▶ [WORK TO DO] Put the rows starting at the line containing "You are a computer-use agent." and ending at the last row into a numbered list, skipping blank lines and leaving the pictures out.

━━ INFORMATION SHOWN

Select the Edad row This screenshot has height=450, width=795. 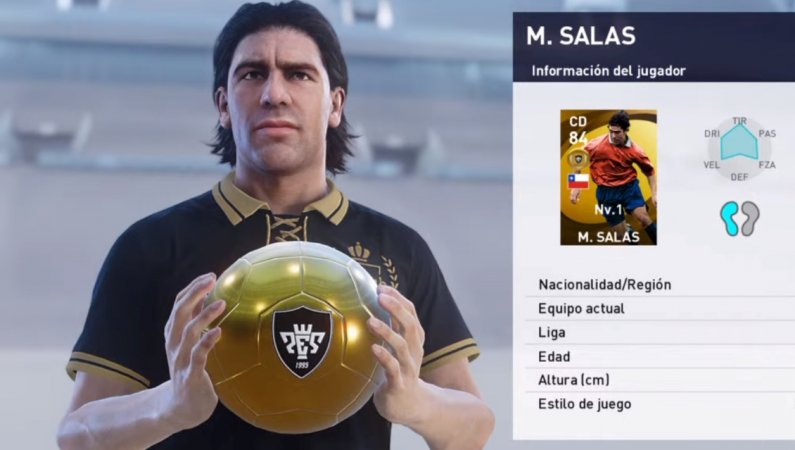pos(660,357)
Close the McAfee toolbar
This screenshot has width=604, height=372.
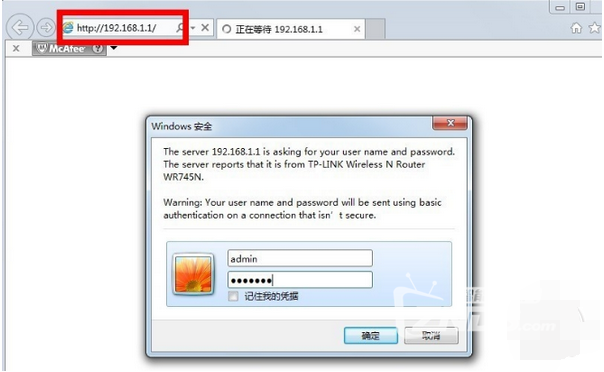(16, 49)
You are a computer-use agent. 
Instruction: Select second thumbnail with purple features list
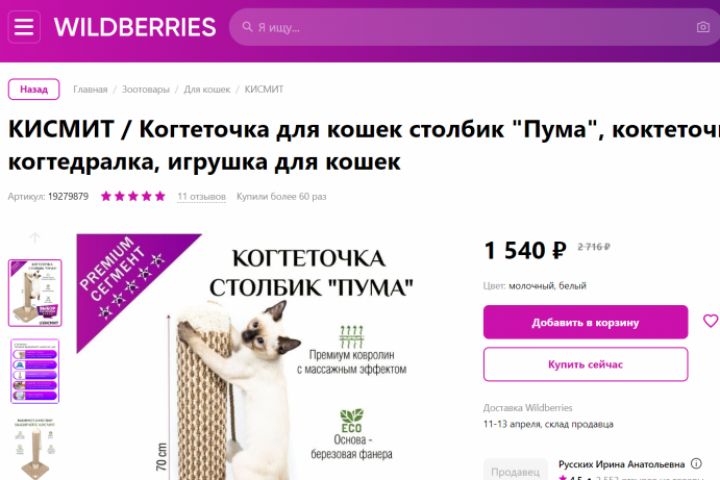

━━━━

▶ [EXERCISE ANSWER]
1. You are a computer-use agent. 
2. Instruction: Select second thumbnail with purple features list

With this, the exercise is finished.